Opinion
May 11, 2000.
Proceeding pursuant to CPLR article 78 (transferred to this court by order of the Supreme Court, entered in Albany County) to review a determination of respondent which found petitioner guilty of violating certain prison disciplinary rules.
Louis Roman, Comstock, petitioner in person.
Eliot Spitzer, Attorney-General (Wayne L. Benjamin of counsel), Albany, for respondent.
Before: Mercure, J.P., Spain, Mugglin, Rose and Lahtinen, JJ.
MEMORANDUM AND JUDGMENT
Petitioner, a prison inmate, was found guilty of possession of escape items, possession of contraband and smuggling after a package traced to petitioner's nickname and handwriting was found containing a handcuff key and a note detailing the smuggling of the package. The testimony of the correction officer who authored the misbehavior report, the testimony of the counselor who identified petitioner's nickname, petitioner's own testimony and the physical evidence provide substantial evidence to support the determination of petitioner's guilt (see, Matter of Ellis v. Coombe, 253 A.D.2d 945; Matter of Sime v. Department of Correctional Services, Comr., 252 A.D.2d 692). Contrary to petitioner's contention, "the trier of fact (here, the Hearing Officer) may make his or her own comparison of handwriting samples in the absence of expert testimony on the subject" (Matter of Smith v. Coughlin, 198 A.D.2d 726, 726). Thus, the Hearing Officer's examination of the handwriting samples was proper.

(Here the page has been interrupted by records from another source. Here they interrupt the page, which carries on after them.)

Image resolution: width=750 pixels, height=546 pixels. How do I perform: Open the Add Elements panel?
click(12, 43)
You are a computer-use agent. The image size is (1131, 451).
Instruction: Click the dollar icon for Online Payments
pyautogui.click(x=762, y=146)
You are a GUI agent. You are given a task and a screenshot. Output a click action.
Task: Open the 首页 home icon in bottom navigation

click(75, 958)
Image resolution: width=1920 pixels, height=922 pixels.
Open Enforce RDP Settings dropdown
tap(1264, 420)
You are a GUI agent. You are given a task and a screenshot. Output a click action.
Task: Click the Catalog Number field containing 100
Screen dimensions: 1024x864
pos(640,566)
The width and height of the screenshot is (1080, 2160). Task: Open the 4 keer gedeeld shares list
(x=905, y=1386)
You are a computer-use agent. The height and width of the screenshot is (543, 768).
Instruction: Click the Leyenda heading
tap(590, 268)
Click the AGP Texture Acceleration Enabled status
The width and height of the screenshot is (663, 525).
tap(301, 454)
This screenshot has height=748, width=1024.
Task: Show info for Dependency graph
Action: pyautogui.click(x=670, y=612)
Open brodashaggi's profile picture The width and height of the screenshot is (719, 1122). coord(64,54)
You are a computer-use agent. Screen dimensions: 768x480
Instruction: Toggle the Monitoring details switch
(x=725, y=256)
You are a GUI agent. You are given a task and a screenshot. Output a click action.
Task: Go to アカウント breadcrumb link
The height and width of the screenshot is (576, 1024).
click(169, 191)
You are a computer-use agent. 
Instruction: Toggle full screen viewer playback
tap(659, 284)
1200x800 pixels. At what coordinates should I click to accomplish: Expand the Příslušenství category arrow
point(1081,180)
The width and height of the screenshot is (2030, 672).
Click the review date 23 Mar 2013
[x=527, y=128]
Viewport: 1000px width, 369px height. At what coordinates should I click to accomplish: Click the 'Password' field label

We also reject petitioner's contention that he was denied meaningful employee assistance. "To succeed on such a claim, petitioner was required to establish that prejudice resulted from any failure of the assistant to comply with his duties" (Matter of Maier v. Mann, 187 A.D.2d 850, 850-851). The record reveals that petitioner's assistant responded to petitioner's requests. However, the materials that petitioner requested that the assistant was unable to obtain were either confidential or unavailable. Accordingly, petitioner has failed to demonstrate that he suffered any prejudice (see, Matter of Ventimiglia v. Coombe, 233 A.D.2d 610). We have examined petitioner's remaining contentions and find them to be without merit.
Mercure, J.P., Spain, Mugglin, Rose and Lahtinen, JJ., concur.
ADJUDGED that the determination is confirmed, without costs, and petition dismissed.